--- Records to process Enclosed Below ---
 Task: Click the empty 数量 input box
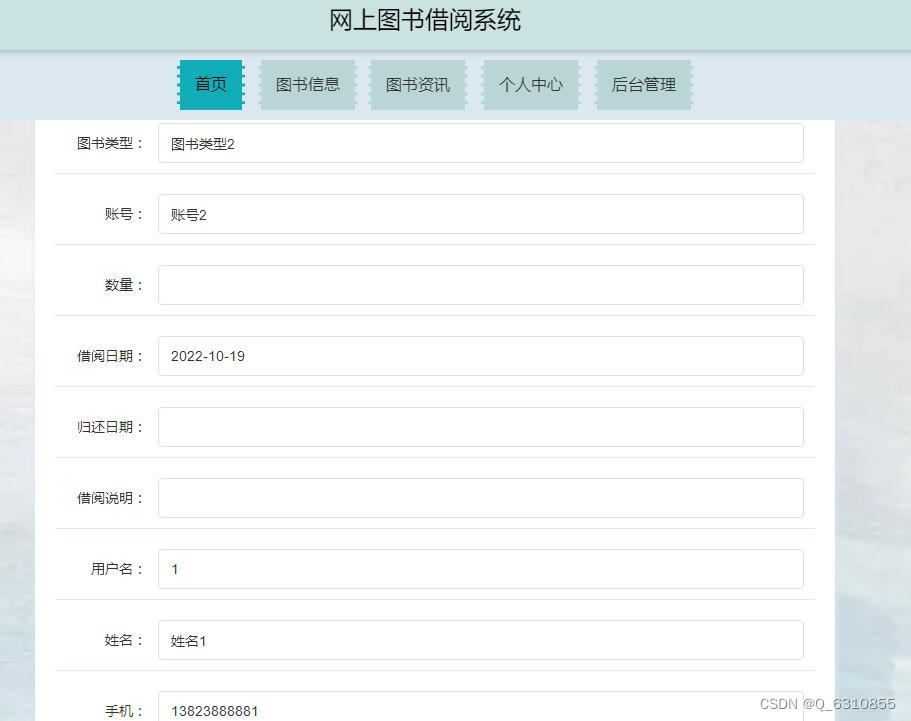pos(480,284)
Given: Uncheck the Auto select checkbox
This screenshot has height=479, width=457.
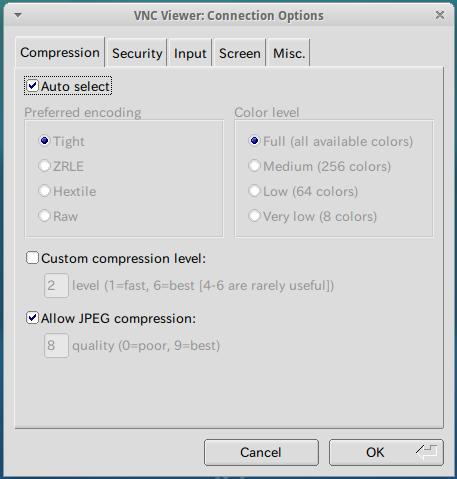Looking at the screenshot, I should 32,86.
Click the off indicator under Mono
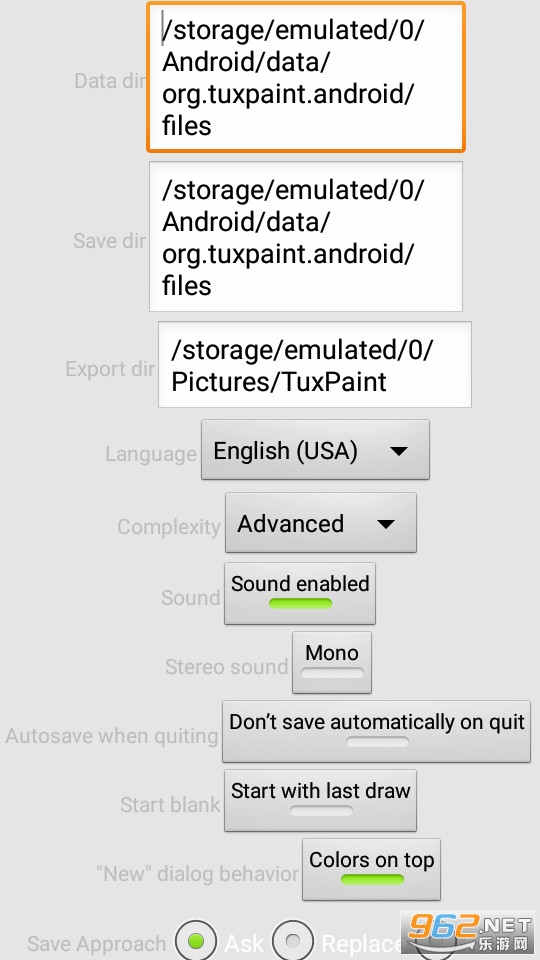Viewport: 540px width, 960px height. (x=332, y=672)
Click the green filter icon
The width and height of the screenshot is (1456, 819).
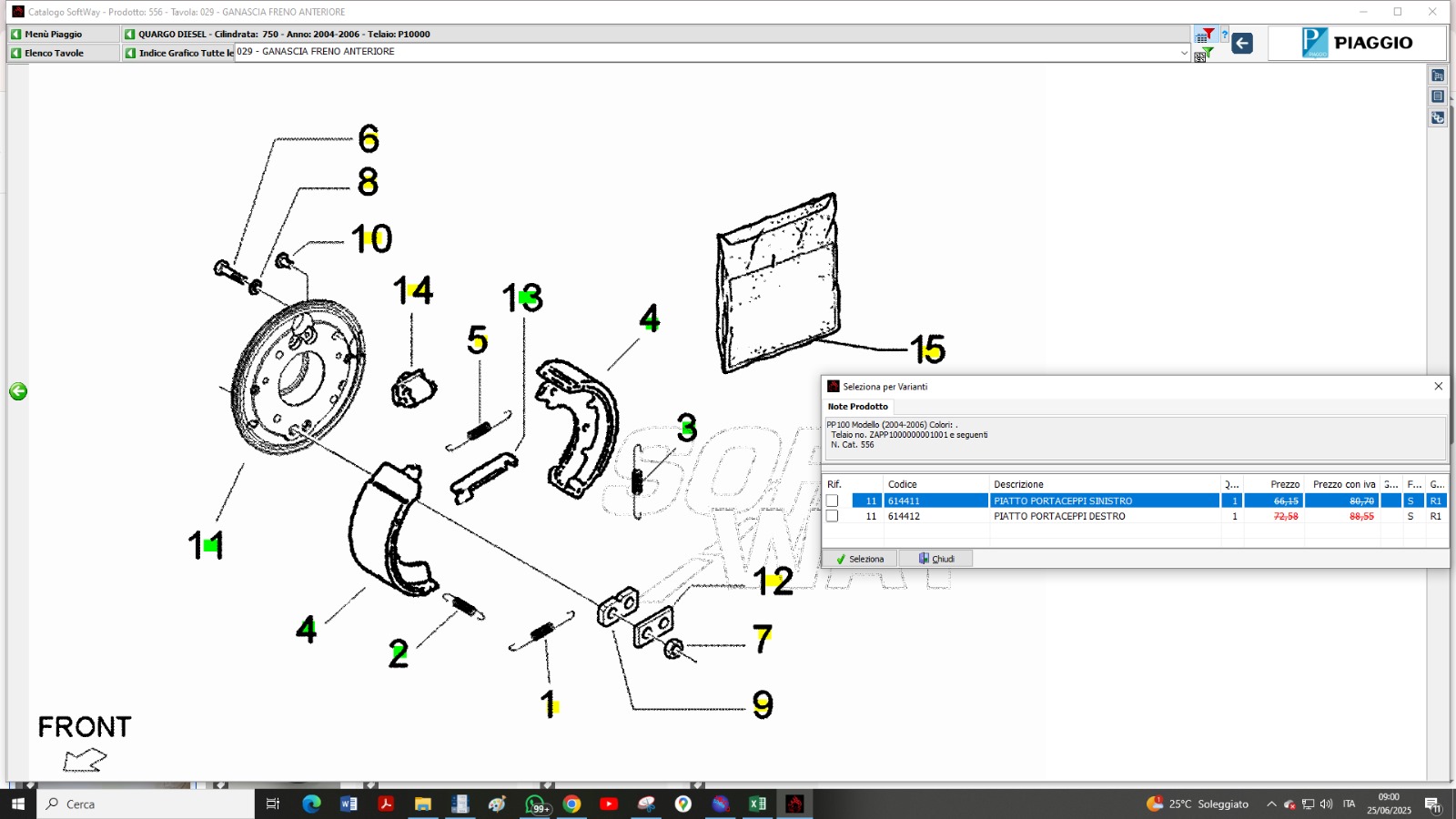tap(1208, 53)
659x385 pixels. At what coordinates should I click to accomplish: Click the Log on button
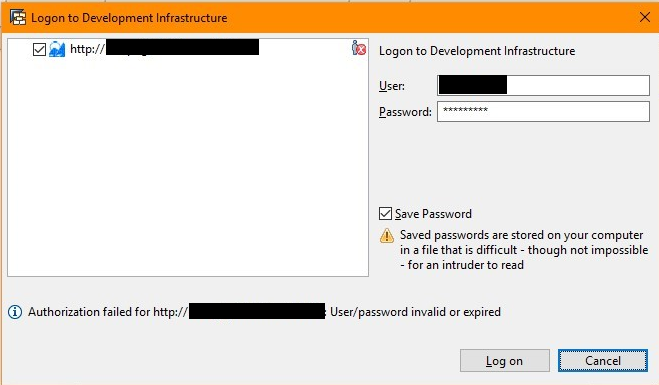pyautogui.click(x=505, y=361)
--- End of Enclosed Records to process ---
#### Work instructions:
The data above must be written out again without alteration, and the pictures in them must be excluded.

#### Exercise answer:
 Task: Click the empty 数量 input box
pos(480,284)
Given: Uncheck the Auto select checkbox
This screenshot has height=479, width=457.
Looking at the screenshot, I should 32,86.
Click the off indicator under Mono
Viewport: 540px width, 960px height. (x=332, y=672)
Click the green filter icon
The width and height of the screenshot is (1456, 819).
tap(1208, 53)
659x385 pixels. At what coordinates should I click to accomplish: Click the Log on button
pyautogui.click(x=505, y=361)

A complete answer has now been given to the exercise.